As a DBA for MS SQL 2000 and 2005, I regularly see giant select queries JOINing 7-10 or even more tables. I find, though, that there is a certain point past which performance tends to suffer, and the query becomes very difficult to debug and/or improve.
So is there a "rule of thumb" for when I should be considering other query methods, like temp tables to hold preliminary results? Or is there a point after which the SQL query optimizer just doesn't do a very good job of figuring out the best plan?
You can add up to 255 fields from as many as 32 tables or queries.
With SQL 6.5 and earlier the limit is 16 - regardless of which "version" of SQL you are running - i.e. Enterprise Edition allows no more than standard. With SQL 7.0 the limit is 256.
Once the database has too many tables, it becomes conceptually difficult to understand and manage.

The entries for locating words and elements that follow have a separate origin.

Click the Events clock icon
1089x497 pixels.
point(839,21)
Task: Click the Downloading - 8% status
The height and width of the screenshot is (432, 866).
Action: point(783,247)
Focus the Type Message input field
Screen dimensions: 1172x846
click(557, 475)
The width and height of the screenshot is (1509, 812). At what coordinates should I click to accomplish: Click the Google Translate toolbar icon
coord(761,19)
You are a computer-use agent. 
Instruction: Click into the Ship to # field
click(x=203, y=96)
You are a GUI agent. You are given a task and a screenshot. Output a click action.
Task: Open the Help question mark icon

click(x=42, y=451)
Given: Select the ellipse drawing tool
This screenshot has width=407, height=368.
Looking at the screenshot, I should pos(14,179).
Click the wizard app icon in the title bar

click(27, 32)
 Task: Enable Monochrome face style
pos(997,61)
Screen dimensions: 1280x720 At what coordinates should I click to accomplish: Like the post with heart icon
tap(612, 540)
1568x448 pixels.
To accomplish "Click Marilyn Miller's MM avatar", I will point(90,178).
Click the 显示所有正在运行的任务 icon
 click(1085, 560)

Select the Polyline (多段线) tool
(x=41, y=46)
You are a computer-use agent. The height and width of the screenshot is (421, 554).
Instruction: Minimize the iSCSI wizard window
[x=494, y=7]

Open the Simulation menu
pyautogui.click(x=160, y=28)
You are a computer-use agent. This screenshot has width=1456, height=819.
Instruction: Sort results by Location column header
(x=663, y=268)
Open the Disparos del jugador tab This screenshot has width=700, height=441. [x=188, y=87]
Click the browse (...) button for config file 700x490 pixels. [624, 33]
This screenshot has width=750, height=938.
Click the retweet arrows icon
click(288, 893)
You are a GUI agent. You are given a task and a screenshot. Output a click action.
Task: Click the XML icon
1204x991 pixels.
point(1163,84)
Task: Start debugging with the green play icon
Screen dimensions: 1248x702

A schema with more than 250 tables is getting to the point of conceptual overload.
The limit is based on the size of internal structures generated for the parsed SQL statement. The limit is 32766 if CQE processed the select statement.
A lot of times you can alleviate the visual smell by creating helper views, I do not think there is a hard and fast rule of how many joins are considered bad.
Unlike procedural coding, breaking down SQL into little bits and pieces can result in inefficient queries.
SQL Optimiser will work just fine with tons of table joins, and if you hit an corner case, you can specify the join order or style using hints. In reality I think it is very rare to get queries that join more than say 10 tables, but it is quite feasible that this could happen in a reporting type scenario.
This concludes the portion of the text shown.